任务:
统计下面有几行含有字符串“arrow”，只写出行数。

====== 本题输入

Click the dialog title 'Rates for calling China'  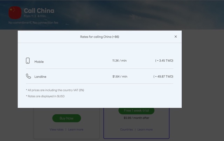pos(99,36)
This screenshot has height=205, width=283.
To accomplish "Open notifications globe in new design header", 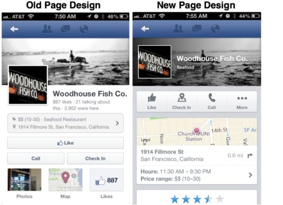I will click(215, 28).
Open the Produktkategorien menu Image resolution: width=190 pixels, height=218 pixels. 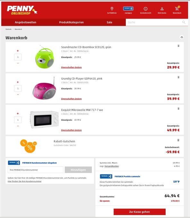pos(72,22)
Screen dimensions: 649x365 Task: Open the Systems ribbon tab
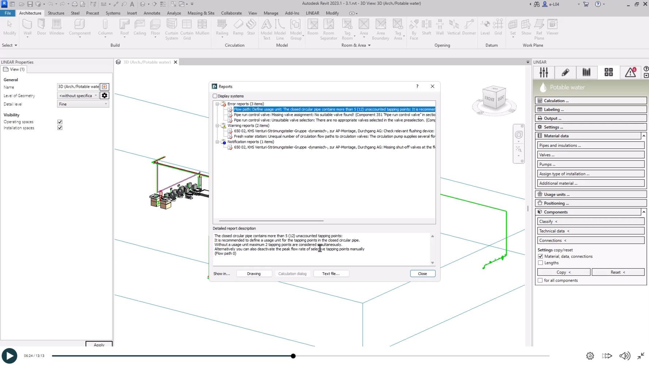tap(113, 13)
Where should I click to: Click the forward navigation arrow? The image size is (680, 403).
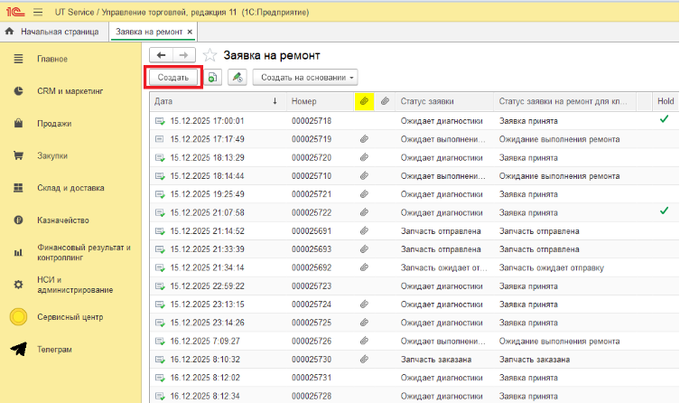tap(183, 56)
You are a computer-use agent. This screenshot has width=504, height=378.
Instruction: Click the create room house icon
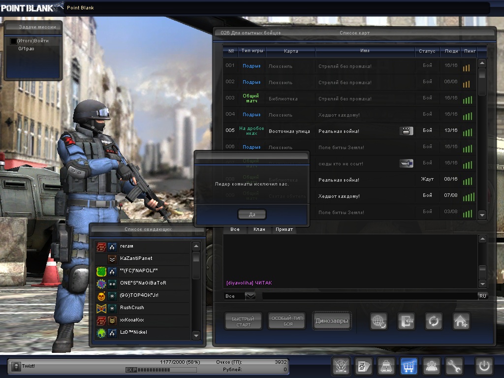click(461, 321)
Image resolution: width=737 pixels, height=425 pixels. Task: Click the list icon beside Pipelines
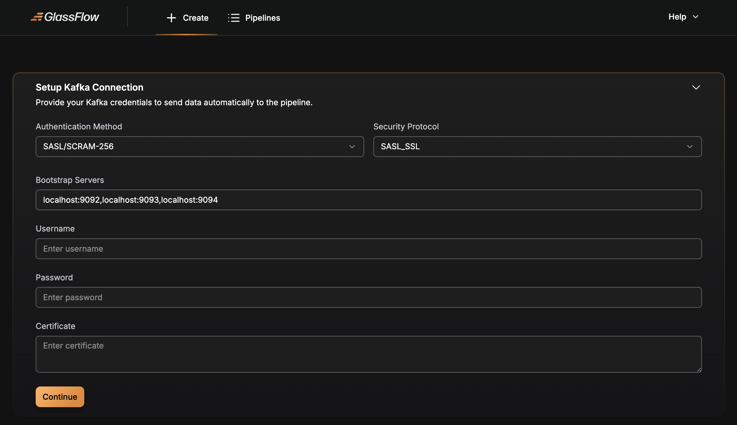click(x=234, y=18)
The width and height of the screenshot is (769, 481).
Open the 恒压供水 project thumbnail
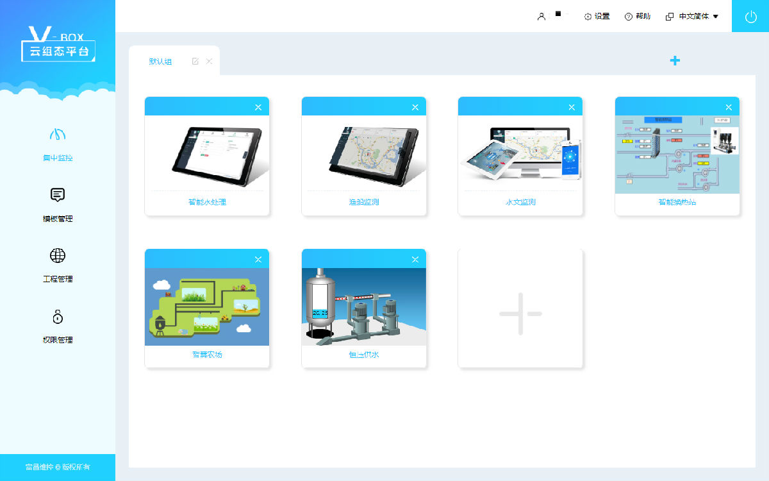pyautogui.click(x=363, y=307)
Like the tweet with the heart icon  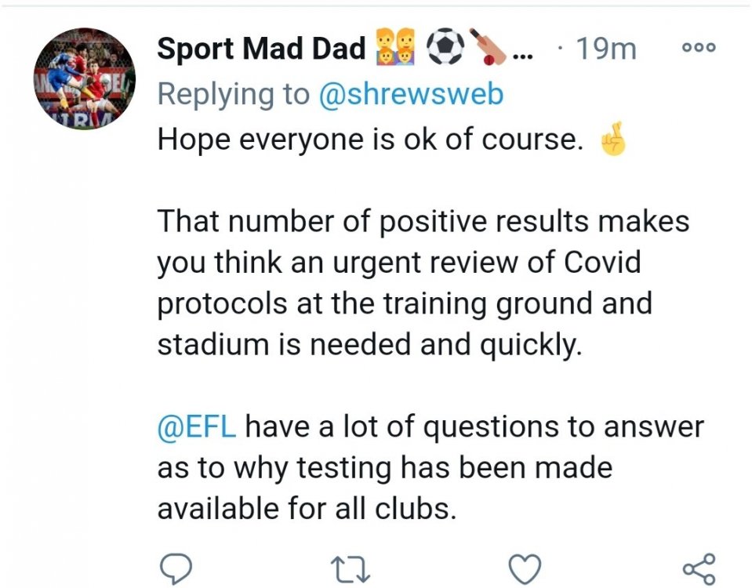tap(525, 567)
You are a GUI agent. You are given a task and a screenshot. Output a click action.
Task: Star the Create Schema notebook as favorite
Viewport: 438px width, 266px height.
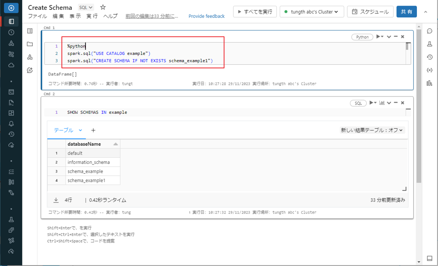click(103, 7)
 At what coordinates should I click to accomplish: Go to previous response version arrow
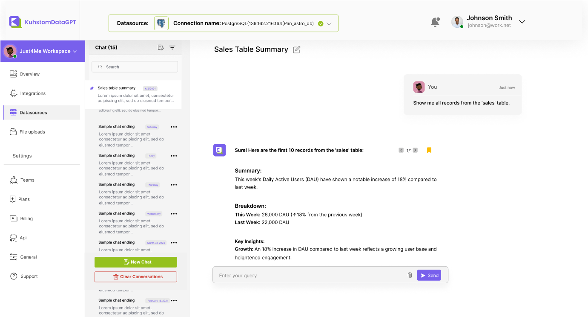tap(401, 150)
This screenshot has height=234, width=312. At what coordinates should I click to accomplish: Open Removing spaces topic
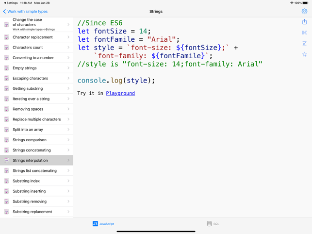[28, 109]
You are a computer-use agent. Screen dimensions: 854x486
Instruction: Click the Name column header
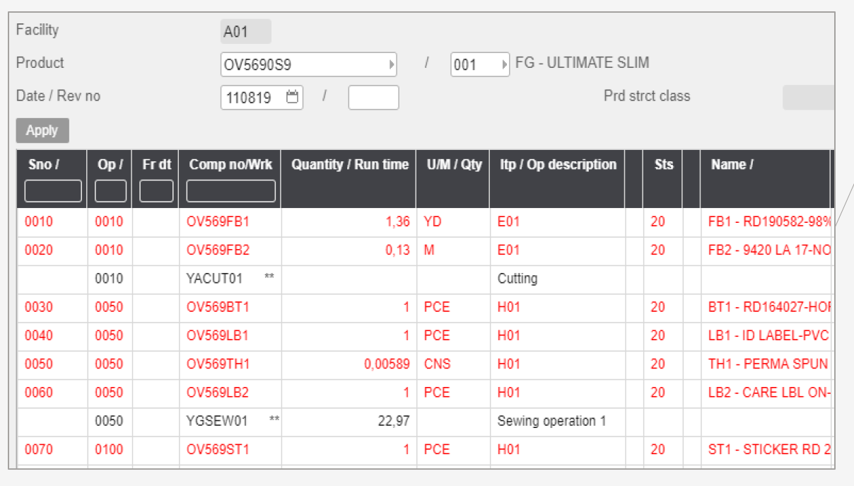(732, 165)
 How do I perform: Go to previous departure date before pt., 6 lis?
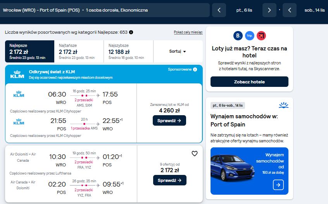219,10
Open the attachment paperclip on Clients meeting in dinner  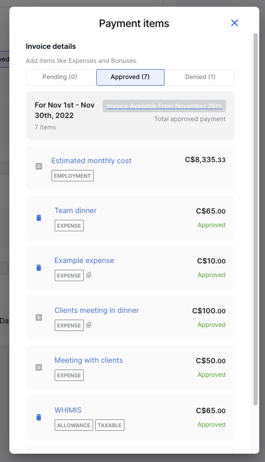pyautogui.click(x=89, y=325)
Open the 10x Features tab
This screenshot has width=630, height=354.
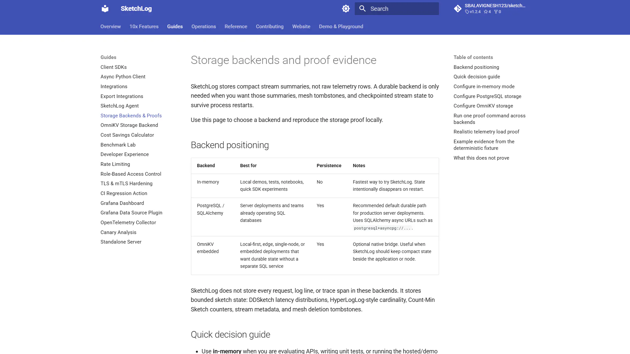pyautogui.click(x=144, y=27)
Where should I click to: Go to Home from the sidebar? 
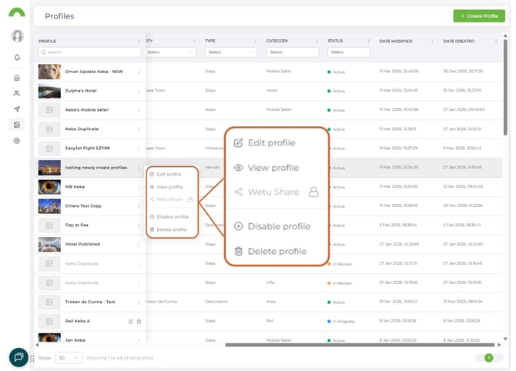pos(17,78)
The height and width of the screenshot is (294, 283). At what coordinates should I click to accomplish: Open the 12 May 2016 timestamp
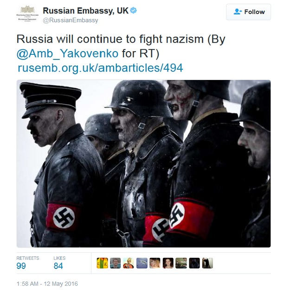[47, 284]
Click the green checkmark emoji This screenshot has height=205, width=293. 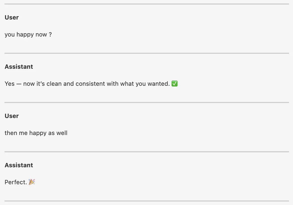(x=175, y=84)
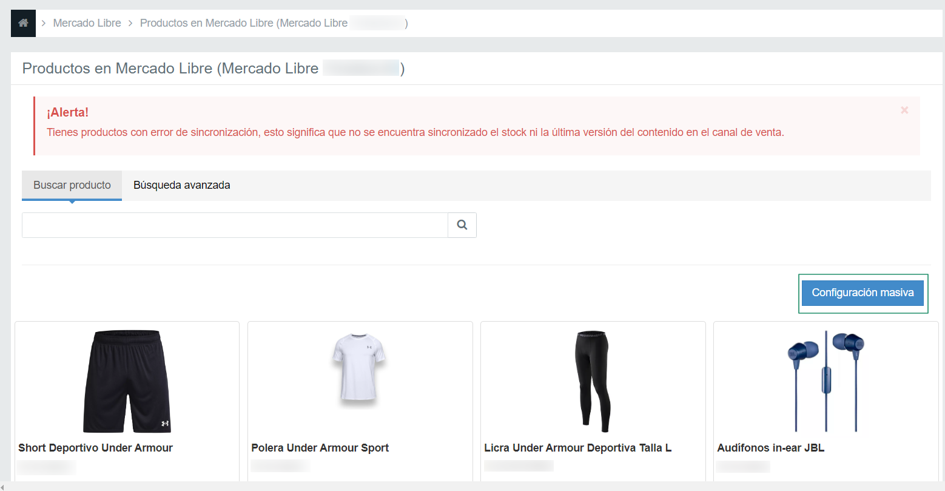Image resolution: width=945 pixels, height=491 pixels.
Task: Click the Short Deportivo Under Armour title
Action: [x=95, y=448]
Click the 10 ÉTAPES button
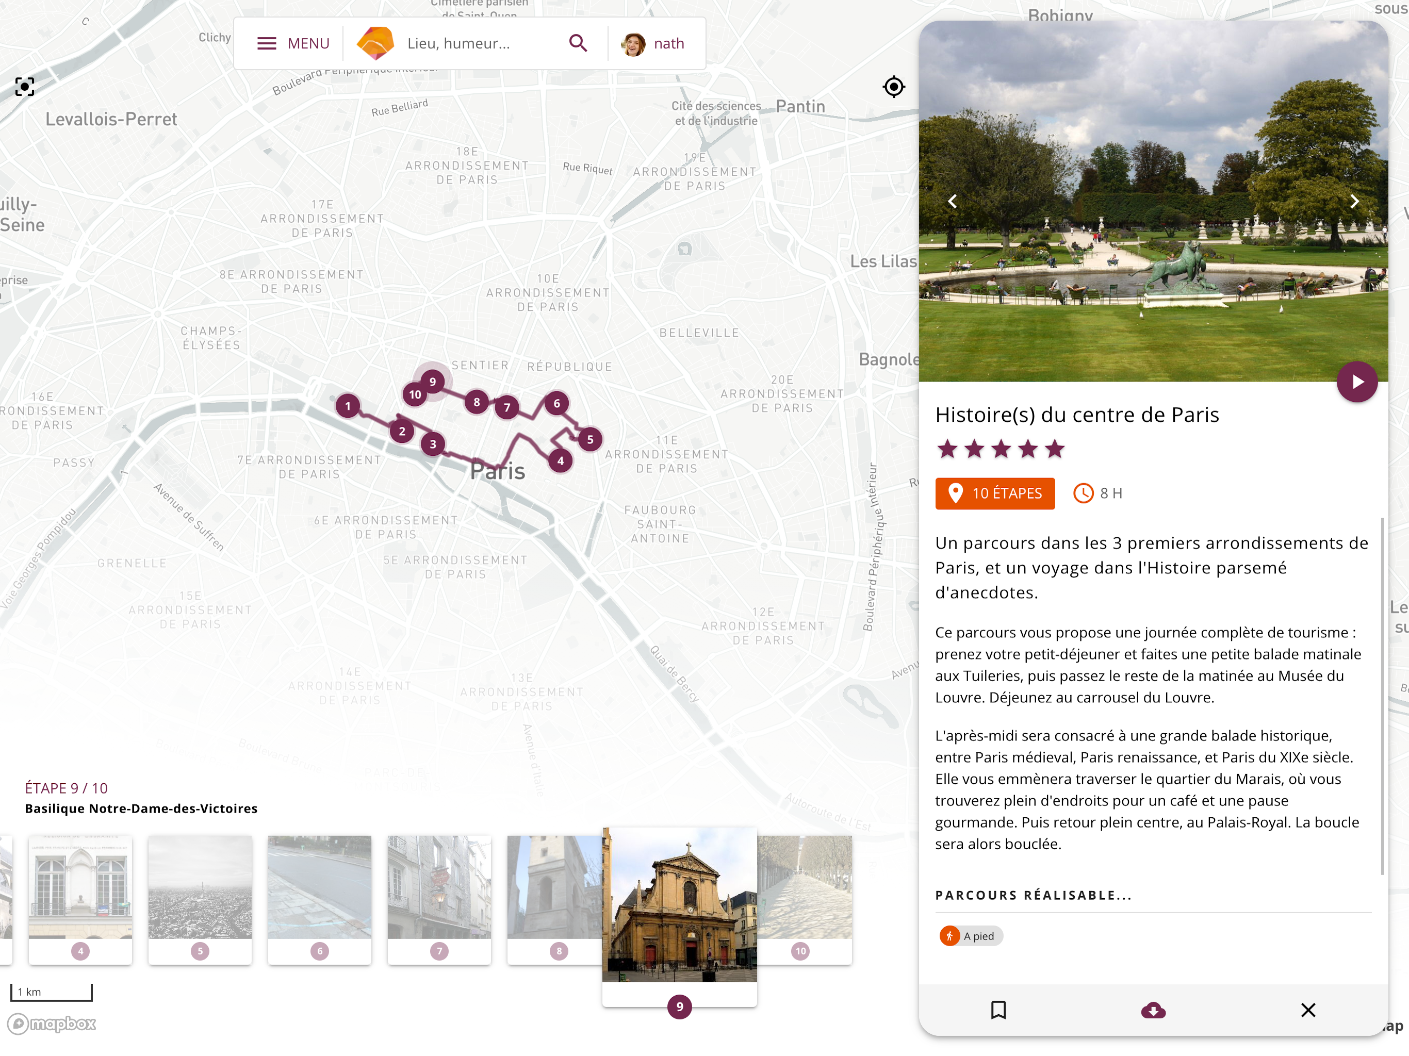The image size is (1409, 1056). [x=994, y=494]
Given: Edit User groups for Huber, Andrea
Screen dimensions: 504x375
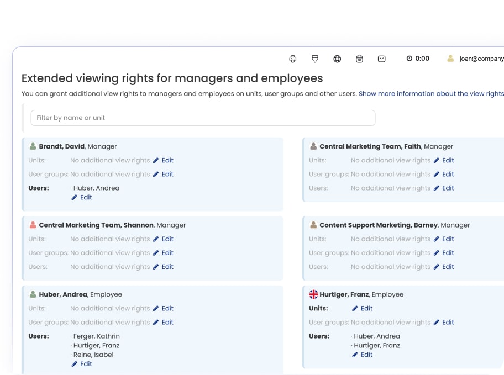Looking at the screenshot, I should click(x=164, y=322).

============

练习答案:
2